------ READING PASSAGE
Bacterial colonies in the body can be influenced by a range of factors, which include lifestyle habits, diet, and medication. Drinking alcohol also appears to have impact on microbiome.
Good And Bad Bacteria
Just like other parts of the body, the mouth naturally contains an assortment of bacteria. Some of these are good, and some are bad.
Researchers of a new study, which was published in the journal Microbiome on April 24, revealed that those who drink one or more alcoholic beverages daily tend to have an overabundance of bad bacteria and a smaller amount of good bacteria in the mouth compared with those who do not drink alcohol.
The findings suggest that alcohol may drive an increase in strains of harmful oral bacteria, the kind that are linked to increased risk for gum disease, heart problems, and some types of cancer. Drinking alcohol also appears to suppress the variety of bacteria that protects the body from infection.
"Heavy drinking may influence bacterial composition, including potential depletion of beneficial commensal bacteria and increased colonization of potentially pathogenic bacteria," study researcher Jiyoung Ahn, from NYU School of Medicine, and colleagues wrote in their study.
"Such changes potentially contribute to alcohol-related diseases, including periodontal disease, head and neck cancer, and digestive tract cancers."
Other Unwanted Consequences Of Heavy Drinking
Heavy drinkers should not only be concerned about having gum problems and bad breath. Studies have shown that habitual and heavy alcohol drinking can have long-term consequences.
A study published in January revealed that alcohol consumption may cause permanent genetic damage to the stem cells of the body. Researchers found that alcohol causes cancer by scrambling the DNA in the cells.
------------
● QUESTIONS
1. For each statement, say yes or no according to the passage on alcohol and oral bacteria, and quote the deciding words from it: (a) The April study appeared in the journal Microbiome. (b) Daily drinkers were found to have more good oral bacteria than non-drinkers. (c) The January study found that alcohol causes cancer by scrambling DNA in cells.
2. Proceed with the passage on alcohol and oral bacteria, writing on from its final sentence.
The listing after this point is separate material and is unrelated to the passage on alcohol and oral bacteria.
------ DATASET
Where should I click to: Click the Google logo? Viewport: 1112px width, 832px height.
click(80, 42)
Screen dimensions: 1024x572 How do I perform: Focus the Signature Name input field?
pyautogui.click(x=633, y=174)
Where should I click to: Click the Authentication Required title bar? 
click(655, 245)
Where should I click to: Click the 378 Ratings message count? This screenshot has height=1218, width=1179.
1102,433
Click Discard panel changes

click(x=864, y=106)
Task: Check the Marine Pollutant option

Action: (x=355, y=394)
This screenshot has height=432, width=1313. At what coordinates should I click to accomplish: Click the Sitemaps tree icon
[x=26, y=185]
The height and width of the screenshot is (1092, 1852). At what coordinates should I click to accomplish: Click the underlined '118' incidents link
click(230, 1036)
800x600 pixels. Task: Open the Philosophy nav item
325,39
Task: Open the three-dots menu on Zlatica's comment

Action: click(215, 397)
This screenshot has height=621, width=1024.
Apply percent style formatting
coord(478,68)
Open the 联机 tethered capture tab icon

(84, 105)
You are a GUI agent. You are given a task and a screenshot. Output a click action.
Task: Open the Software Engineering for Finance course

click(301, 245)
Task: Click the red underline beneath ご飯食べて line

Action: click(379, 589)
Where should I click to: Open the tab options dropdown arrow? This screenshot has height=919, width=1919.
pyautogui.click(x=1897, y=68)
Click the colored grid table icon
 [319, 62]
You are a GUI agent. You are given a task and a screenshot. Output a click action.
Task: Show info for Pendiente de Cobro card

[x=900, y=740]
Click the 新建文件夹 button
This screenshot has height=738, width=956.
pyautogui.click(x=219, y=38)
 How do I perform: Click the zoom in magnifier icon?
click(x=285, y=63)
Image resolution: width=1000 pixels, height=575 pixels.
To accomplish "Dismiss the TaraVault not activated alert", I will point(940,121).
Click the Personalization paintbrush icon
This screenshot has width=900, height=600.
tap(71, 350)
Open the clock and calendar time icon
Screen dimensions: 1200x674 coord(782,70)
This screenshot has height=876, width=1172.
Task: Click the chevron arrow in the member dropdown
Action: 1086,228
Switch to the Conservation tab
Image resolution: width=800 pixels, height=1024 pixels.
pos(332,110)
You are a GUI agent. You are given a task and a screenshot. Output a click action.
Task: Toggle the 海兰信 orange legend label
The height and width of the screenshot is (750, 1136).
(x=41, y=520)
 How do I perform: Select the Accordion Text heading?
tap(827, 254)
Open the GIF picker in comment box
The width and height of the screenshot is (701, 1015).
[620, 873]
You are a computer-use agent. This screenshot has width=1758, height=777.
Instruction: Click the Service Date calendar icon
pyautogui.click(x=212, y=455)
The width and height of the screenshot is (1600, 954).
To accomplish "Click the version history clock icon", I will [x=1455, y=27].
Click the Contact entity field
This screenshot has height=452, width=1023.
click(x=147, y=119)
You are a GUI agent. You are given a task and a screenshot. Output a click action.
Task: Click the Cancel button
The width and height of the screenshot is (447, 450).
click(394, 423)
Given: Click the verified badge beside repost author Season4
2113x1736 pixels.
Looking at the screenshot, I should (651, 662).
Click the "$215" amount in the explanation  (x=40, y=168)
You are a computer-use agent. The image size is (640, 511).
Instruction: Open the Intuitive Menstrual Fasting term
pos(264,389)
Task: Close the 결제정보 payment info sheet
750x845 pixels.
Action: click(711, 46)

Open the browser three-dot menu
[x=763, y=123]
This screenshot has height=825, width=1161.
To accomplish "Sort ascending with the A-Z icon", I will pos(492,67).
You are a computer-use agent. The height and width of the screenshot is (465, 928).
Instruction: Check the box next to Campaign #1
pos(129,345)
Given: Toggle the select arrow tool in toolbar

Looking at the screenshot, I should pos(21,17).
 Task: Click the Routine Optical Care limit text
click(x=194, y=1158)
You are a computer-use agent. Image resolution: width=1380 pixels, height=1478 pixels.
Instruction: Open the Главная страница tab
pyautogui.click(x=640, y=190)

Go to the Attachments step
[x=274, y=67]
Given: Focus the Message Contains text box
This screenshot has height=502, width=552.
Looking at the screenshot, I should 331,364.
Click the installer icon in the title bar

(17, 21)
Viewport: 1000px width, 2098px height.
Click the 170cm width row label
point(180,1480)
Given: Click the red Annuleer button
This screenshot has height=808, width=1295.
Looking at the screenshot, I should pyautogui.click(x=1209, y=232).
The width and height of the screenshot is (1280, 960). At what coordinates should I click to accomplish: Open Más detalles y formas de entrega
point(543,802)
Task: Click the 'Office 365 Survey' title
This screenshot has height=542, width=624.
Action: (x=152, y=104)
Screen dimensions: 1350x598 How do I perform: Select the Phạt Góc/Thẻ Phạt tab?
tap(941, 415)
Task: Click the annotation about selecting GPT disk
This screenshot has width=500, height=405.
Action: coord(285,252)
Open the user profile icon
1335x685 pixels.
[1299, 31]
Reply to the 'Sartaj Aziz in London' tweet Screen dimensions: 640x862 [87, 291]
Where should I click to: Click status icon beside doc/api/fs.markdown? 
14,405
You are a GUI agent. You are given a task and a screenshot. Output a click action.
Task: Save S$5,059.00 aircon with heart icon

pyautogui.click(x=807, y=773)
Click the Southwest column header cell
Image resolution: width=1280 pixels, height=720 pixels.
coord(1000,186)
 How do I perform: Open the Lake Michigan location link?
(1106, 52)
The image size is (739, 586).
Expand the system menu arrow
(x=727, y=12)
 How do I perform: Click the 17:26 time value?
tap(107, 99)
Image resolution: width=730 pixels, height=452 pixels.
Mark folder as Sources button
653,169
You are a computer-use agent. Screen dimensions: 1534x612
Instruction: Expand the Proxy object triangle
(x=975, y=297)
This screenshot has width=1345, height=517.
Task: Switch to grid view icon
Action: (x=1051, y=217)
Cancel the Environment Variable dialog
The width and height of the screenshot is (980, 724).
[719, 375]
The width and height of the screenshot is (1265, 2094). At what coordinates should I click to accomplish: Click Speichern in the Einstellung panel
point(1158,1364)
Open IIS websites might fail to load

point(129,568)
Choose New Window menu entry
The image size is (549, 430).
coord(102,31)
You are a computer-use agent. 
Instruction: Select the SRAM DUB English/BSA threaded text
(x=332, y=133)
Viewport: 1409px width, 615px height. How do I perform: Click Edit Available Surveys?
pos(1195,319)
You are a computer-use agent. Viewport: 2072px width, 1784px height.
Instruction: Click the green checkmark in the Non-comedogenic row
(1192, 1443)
------------
● ANSWERS BY ITEM NUMBER
1.
(a) Yes: "published in the journal Microbiome on April 24"
(b) No: "a smaller amount of good bacteria in the mouth"
(c) Yes: "alcohol causes cancer by scrambling the DNA in the cells"

2.
A 2017 study also found that even moderate drinking is associated with increased risk for hippocampal atrophy, the degeneration of the brain's hippocampus, which can lead to cognitive and memory dysfunction.
Drinking alcohol also disrupts normal brain development. Heavy drinking during adolescence has been found to change the electrical activity in the brain.
Studies have also shown that alcohol can be harmful to the male reproductive system. Alcohol abuse can cause infertility, as heavy alcohol consumption appears to affect sperm quality and sperm count.
Numerous deaths and injury have likewise been linked to drinking too much alcohol.
"Excessive alcohol use led to approximately 88,000 deaths and 2.5 million years of potential life lost (YPLL) each year in the United States from 2006 - 2010, shortening the lives of those who died by an average of 30 years," the U.S. Centers for Disease Control and Prevention warned.
"Excessive drinking was responsible for 1 in 10 deaths among working-age adults aged 20-64 years."